The objective is to bypass the financial sanctions imposed on his country and reach sources to finance its almost-bankrupt public and balance of payments accounts. If it succeeds, the ICO should provide the government with access to $6 billion.
In the middle of an economic and social meltdown, with annual inflation estimated to be 13,000% this year, and more than one million inhabitants fleeing to neighboring countries as refugees, Venezuela has launched 100 million Petro coins, its own cryptocurrency.
Every Petro issued in the Initial Coin Offering (ICO) was priced by the government at $60, the average price of a barrel of crude oil in January, while each Bolivar, the country’s formal currency, was officially quoted at 0.00004 dollars.

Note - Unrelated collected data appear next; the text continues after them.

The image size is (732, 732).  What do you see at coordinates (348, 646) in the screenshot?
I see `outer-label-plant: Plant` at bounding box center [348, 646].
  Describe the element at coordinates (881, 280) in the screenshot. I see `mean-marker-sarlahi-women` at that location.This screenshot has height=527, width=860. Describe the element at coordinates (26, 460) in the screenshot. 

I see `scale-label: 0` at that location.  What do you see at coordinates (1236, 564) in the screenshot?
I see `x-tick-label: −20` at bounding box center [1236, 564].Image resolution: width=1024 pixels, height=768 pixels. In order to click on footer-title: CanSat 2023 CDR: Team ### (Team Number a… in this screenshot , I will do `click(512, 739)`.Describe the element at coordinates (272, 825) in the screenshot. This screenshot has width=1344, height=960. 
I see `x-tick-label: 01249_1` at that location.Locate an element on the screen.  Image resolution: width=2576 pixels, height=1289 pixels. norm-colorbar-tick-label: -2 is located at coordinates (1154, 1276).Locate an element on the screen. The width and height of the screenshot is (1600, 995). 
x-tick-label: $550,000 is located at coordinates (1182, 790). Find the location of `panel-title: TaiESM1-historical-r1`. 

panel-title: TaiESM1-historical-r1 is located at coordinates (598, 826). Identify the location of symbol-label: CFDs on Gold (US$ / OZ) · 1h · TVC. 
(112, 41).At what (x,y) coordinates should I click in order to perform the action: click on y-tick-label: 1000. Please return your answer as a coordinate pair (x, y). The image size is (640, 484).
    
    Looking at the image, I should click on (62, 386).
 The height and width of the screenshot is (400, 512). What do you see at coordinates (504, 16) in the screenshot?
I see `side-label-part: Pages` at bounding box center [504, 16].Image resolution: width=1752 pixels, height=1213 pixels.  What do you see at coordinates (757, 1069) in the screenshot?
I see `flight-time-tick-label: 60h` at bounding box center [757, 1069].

The objective of Nicolas Maduro, president of Venezuela, is to bypass the financial sanctions imposed on his country and reach sources to finance its almost-bankrupt public and balance of payments accounts.
If it succeeds, the ICO should provide the government with access to $6 billion. The US has already warned investors that the purchase of Petro coins violates sanctions.
Some experts suspect that the cryptocurrency, which is totally controlled by the Venezuelan government, could also be used to launder money by the drug trade and other illicit sectors. “It is certainly a money-laundering mechanism,” says Pedro Mario Burelli, a former foreign director at PDVSA, the Venezuelan state-owned oil and natural gas company.
The Venezuelan government says the Petro cryptocurrency is backed up by certified oil, gas, diamond and gold reserves. For Daniele Bianchi, assistant professor of Finance at Warwick Business School, many concerns are still unresolved. “There is no reason why a rational investor should put money into it,” said Bianchi. “It looks more an attempt to raise funds out of desperation than an attempt to introduce a digital currency backed by a hard commodity.”